Friday we returned to work and school. We’d had a dusting of snow overnight, and the East Woods was filled with tracks. Animals seemed to be as stir-crazy as the humans. A mouse had run haywire, inscribing loops in the snow at the west edge of woods. It looked as though it had been scared by something, a hawk or owl perhaps, but I saw no evidence of an actual scuffle. Not ten steps away was a fallen log with a mouse pathway beneath, running straight, directly under the shadow of the log. Squirrels had come down from their trees to excavate a cache and gone straight back up. Things like this–the efficiency of a straight-there-straight-back route–make me think that squirrels must remember where their caches are. A cocoon of what I take to be a cecropia moth hung in a tree. How do they make it all the way through the winter?

At a distance of about 60 feet I saw a fox beneath a fallen tree, hunkered over something. I couldn’t get a photo before it was gone. Underneath the tree, however, there was a dead animal where the fox had been, what I take to have been a rabbit. Tracks were evident in the snow leading up to where the ball of fur lay. I followed the fox tracks westward out of the woods but didn’t see the fox again. Undoubtedly it was back to eating within a few minutes after I was gone, unnoticed, at peace to devour its quarry (or perhaps just its find) as visitors continued skiing, walking, chatting on the trails that pass by.

Saturday, temperatures kept rising. The snow was perfect for packing when Rachel and our younger son and I returned to the East Woods to find fleshy crowded parchment and turkey tail fungi on the exposed roots of a downed tree. Sunday, in Maple Grove Forest Preserve, the snow was melted even further, capturing the nuances of tracks inscribed from the night before. Skunk tracks intersected the trail here and there, and it makes me wonder now whether there is a chance the animal I tracked two weeks ago that I concluded had to be a raccoon might actually have been a skunk. No photos, but the claws and gait together suggest to me a skunk, not a raccoon.

During my walk at Maple Grove, I stood by St. Joseph Creek watching shards of ice breaking from the edge of the creek and sliding beneath the ice that was still frozen to the edge. They made a soft, scraping sound, like a water cracker being dragged across the surface of an unglazed ceramic plate. Some fragments disappeared, but others would pop out from under the ice and the sound would immediately stop, as the ice floated downstream toward Lisle. Chickadees and nuthatches were calling. For a few minutes, there were no papers to be written, no data to analyze. It seemed, briefly, that everything was in order.
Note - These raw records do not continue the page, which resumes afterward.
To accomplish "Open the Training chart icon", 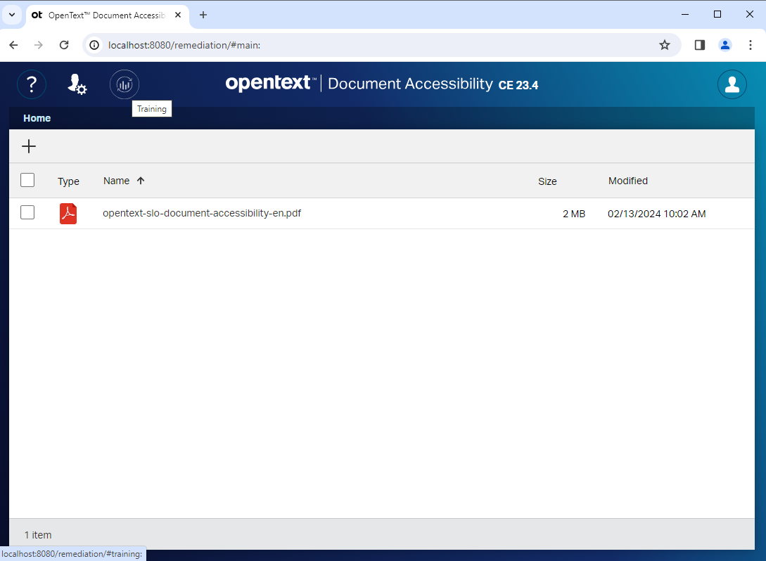I will click(x=125, y=85).
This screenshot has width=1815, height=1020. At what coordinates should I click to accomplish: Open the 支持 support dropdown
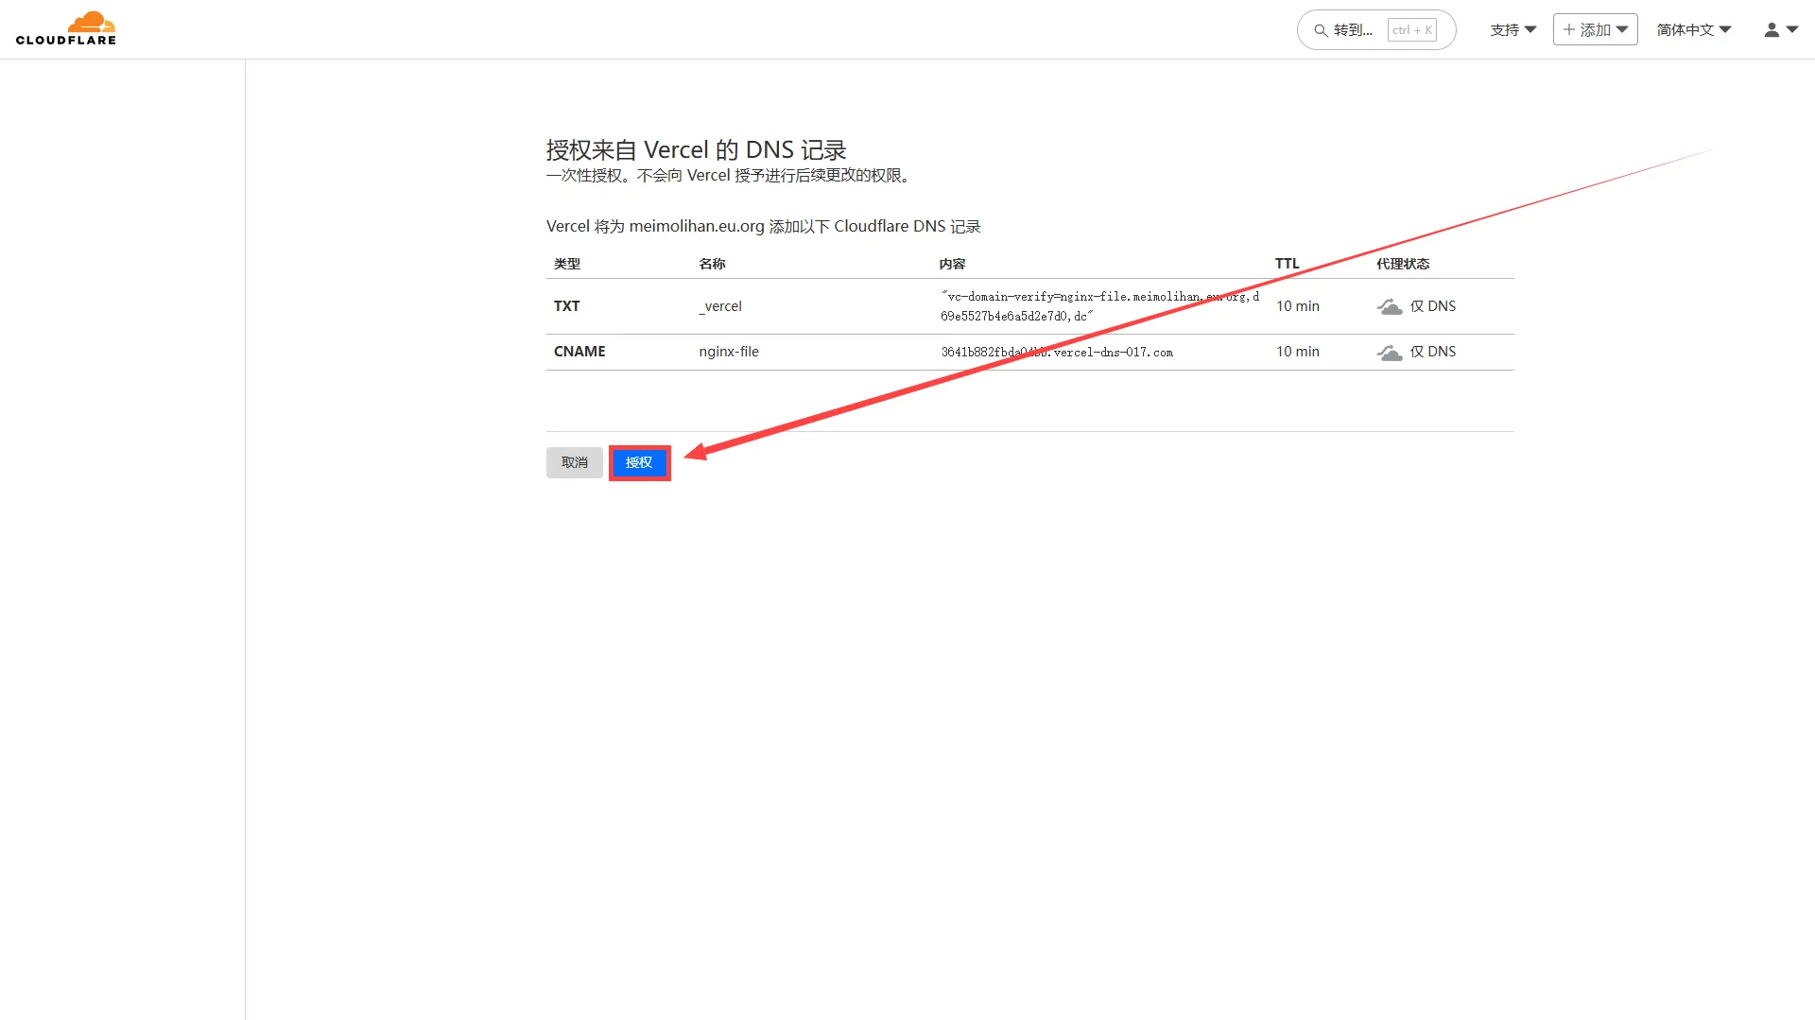1513,30
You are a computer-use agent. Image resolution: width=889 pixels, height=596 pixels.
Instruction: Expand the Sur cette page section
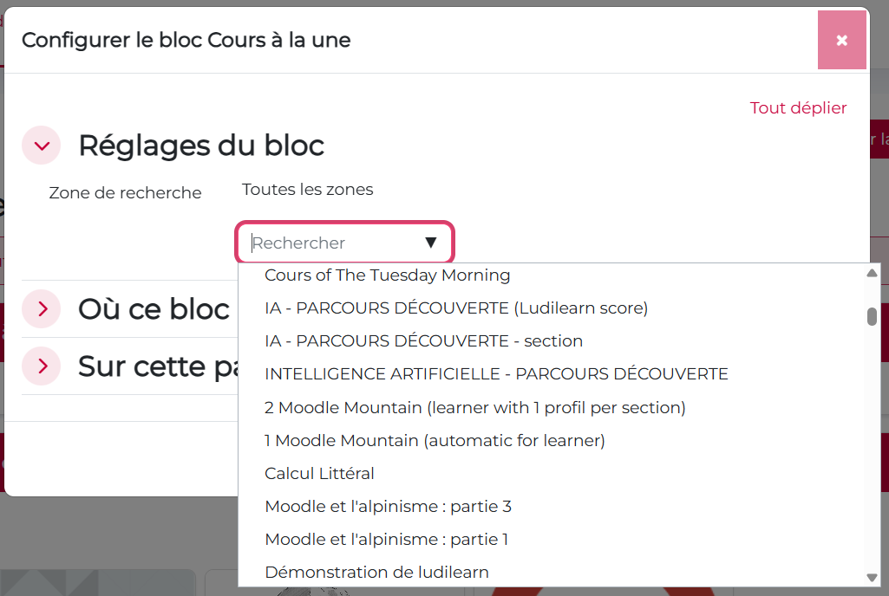click(41, 366)
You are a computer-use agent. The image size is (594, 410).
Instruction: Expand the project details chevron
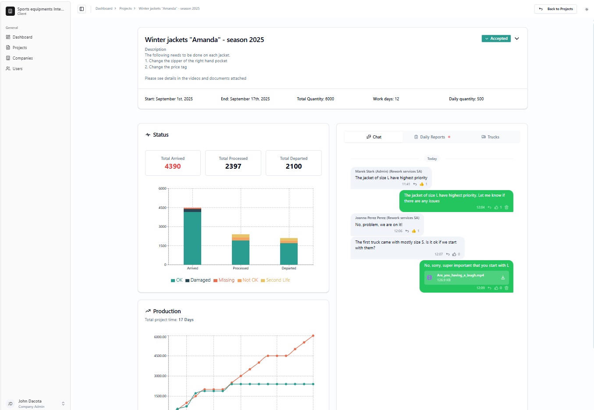517,39
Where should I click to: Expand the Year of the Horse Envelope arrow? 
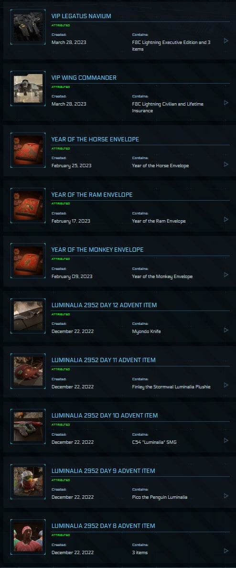coord(226,164)
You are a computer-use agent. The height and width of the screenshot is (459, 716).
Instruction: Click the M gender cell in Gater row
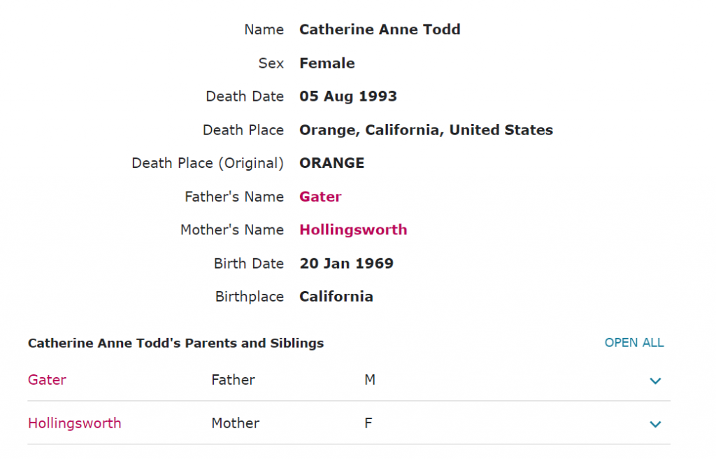point(370,380)
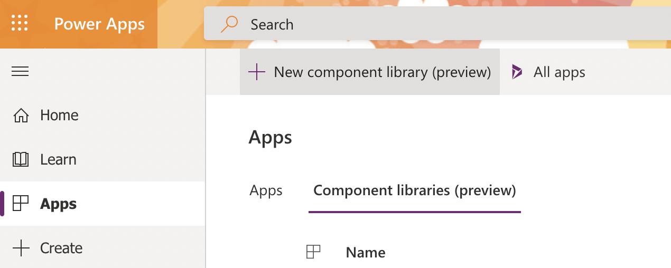Viewport: 671px width, 268px height.
Task: Click the Apps grid icon in sidebar
Action: coord(21,204)
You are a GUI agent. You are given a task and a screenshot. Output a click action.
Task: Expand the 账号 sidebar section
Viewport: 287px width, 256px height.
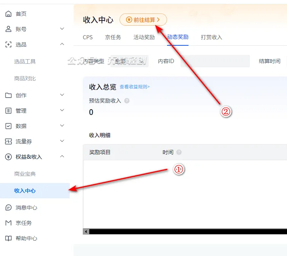click(62, 29)
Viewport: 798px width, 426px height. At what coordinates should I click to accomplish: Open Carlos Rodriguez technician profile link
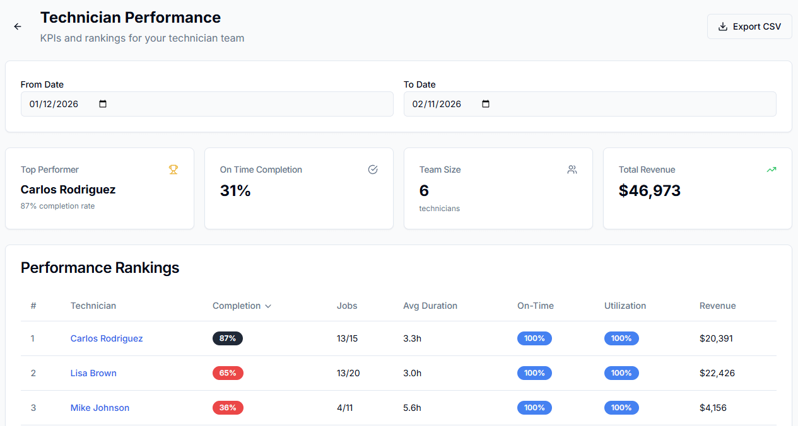107,338
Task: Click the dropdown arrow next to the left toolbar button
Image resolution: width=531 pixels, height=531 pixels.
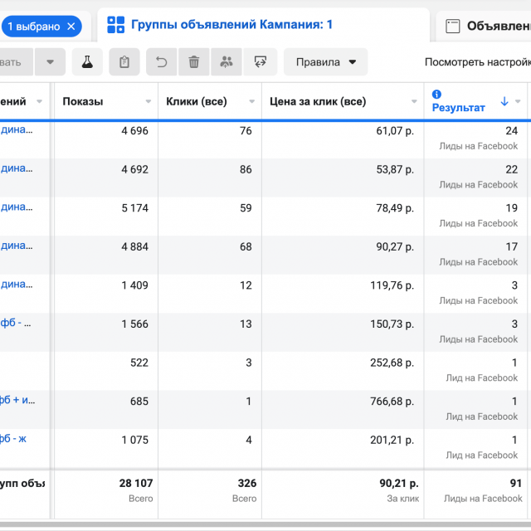Action: click(50, 61)
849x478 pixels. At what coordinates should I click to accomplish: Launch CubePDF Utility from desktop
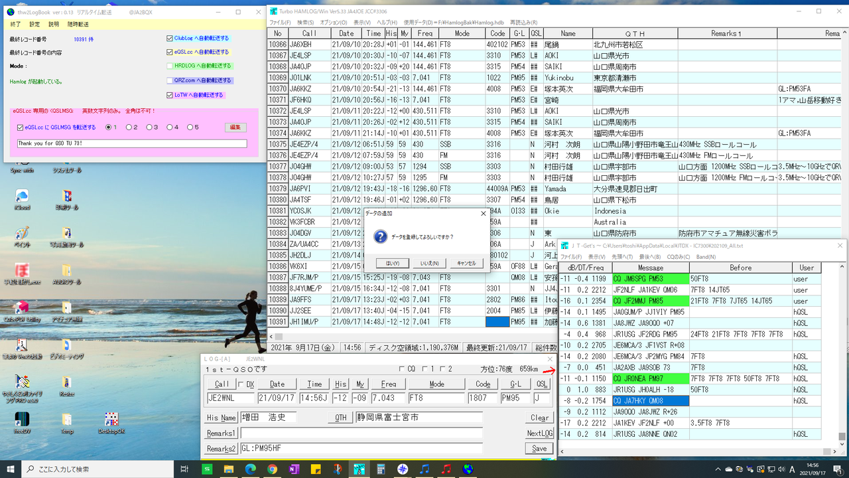point(22,308)
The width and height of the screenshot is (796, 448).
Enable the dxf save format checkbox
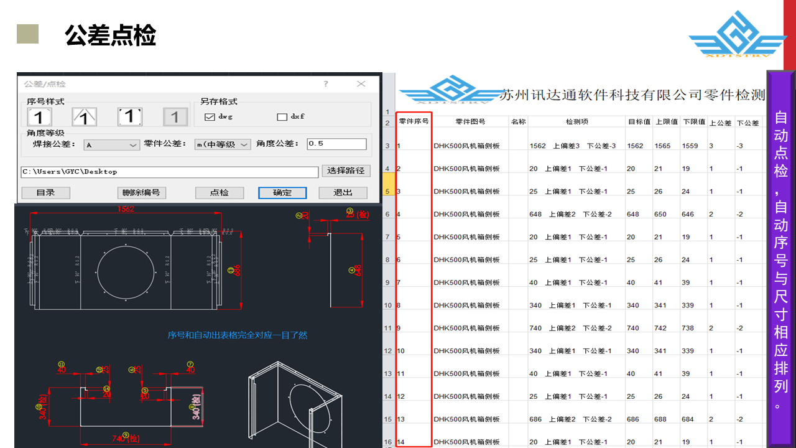(282, 117)
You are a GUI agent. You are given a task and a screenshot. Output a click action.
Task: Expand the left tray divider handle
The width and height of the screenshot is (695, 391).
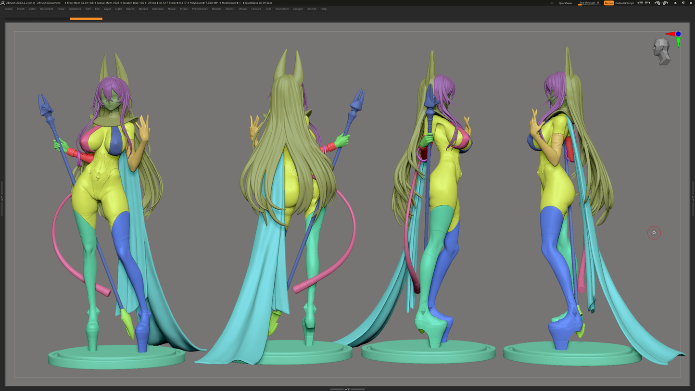point(2,198)
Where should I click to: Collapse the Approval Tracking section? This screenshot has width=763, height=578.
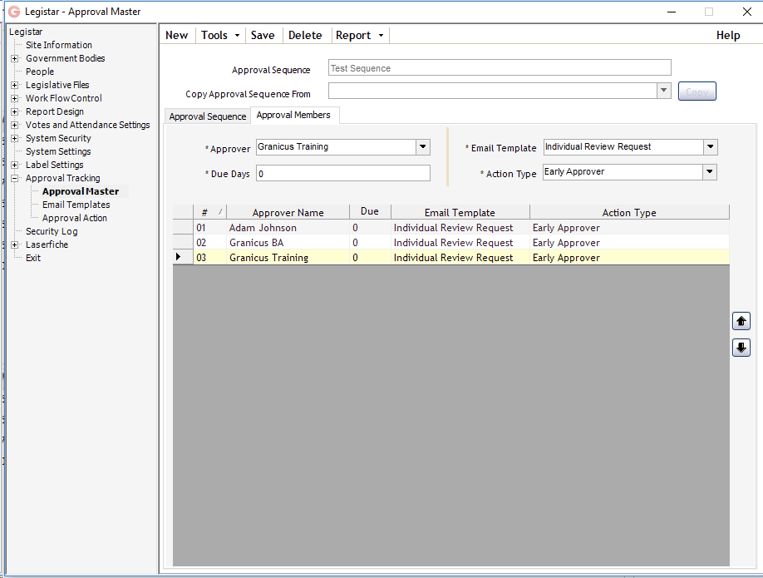pos(13,177)

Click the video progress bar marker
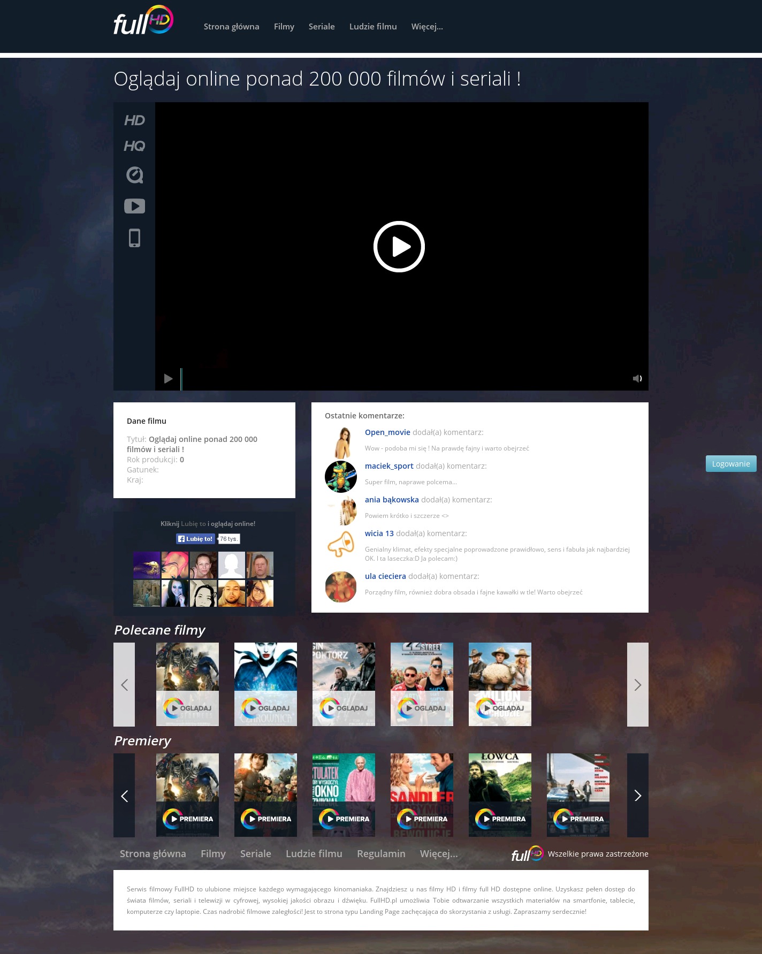[181, 379]
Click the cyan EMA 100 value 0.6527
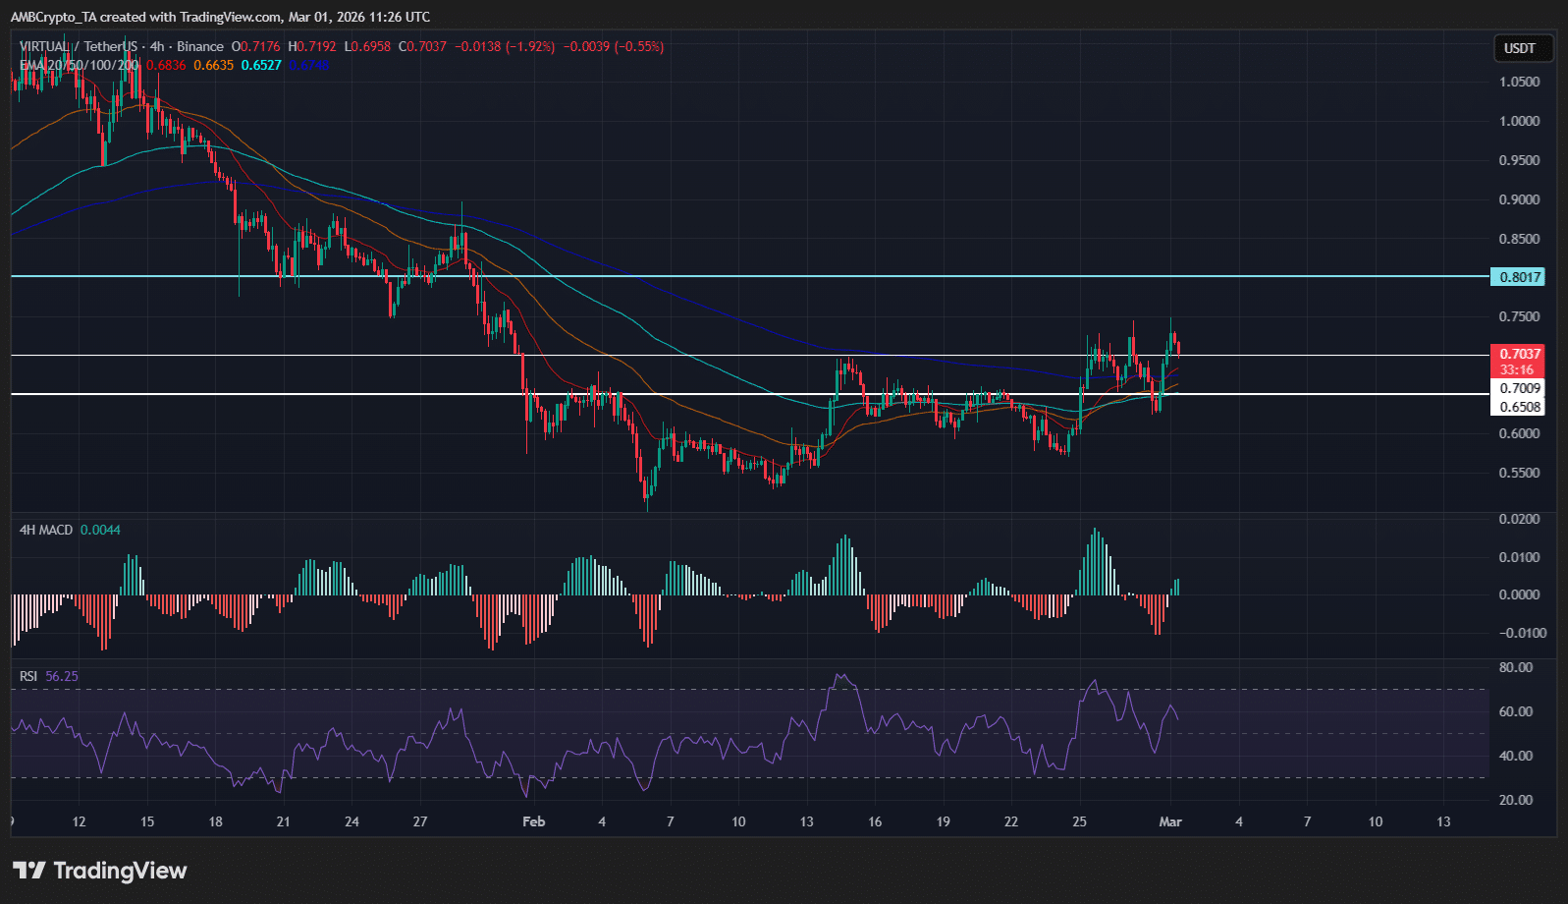 pos(261,65)
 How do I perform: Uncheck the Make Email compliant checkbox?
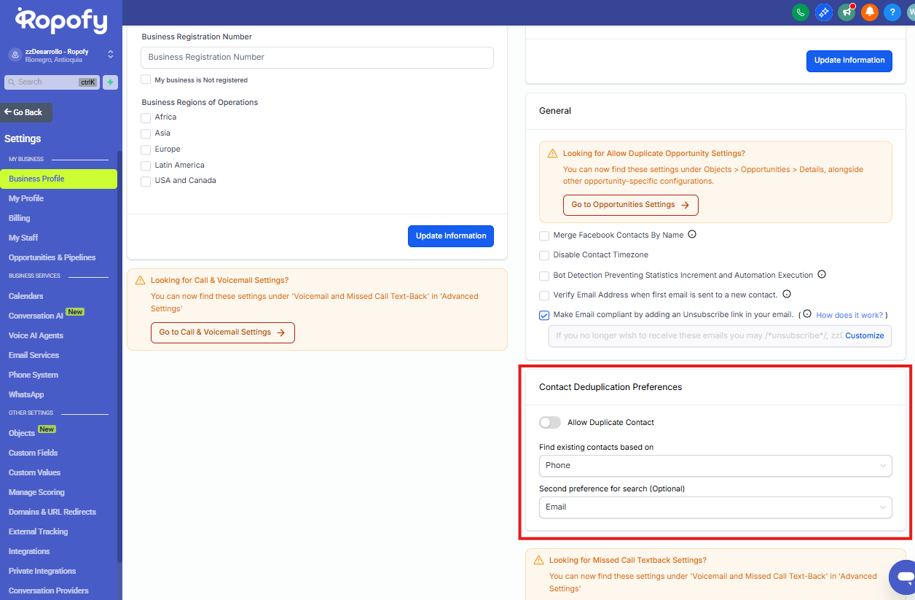[544, 316]
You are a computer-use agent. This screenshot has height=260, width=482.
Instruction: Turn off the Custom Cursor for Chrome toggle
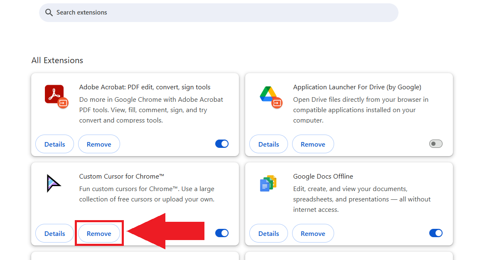pos(222,233)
As I post this I am turning back to the week’s work, and the moment brings to mind this passage from Seneca (Letter CVIII): “I’m going to tell you how this enthusiasm for learning… is to be brought under control if it isn’t going to stand in its own way. What is wanted is neither haphazard dipping nor a greedy onslaught on knowledge in the mass. The whole will be reached through its parts, and the burden must be adjusted to our strength. We mustn’t take on more than we can manage. You shouldn’t attempt to absorb all you want to — just what you’ve room for; simply adopt the right approach and you will end up with room for all you want.” I often think of this passage when I am trying to balance projects. Oddly, I have misremembered it as being a passage about how many books one has to read, or mixed it up with a similar excerpt from Seneca that is about having too many books to read.

In your lifetime, you get a finite number of moments like this that you then draw on for decades: the fox beneath the fallen tree; ice scraping its way downstream; skunk tracks crossing the trail in the wet snow; the bitter cold. It is remarkable how short these moments are and how much they mean to us.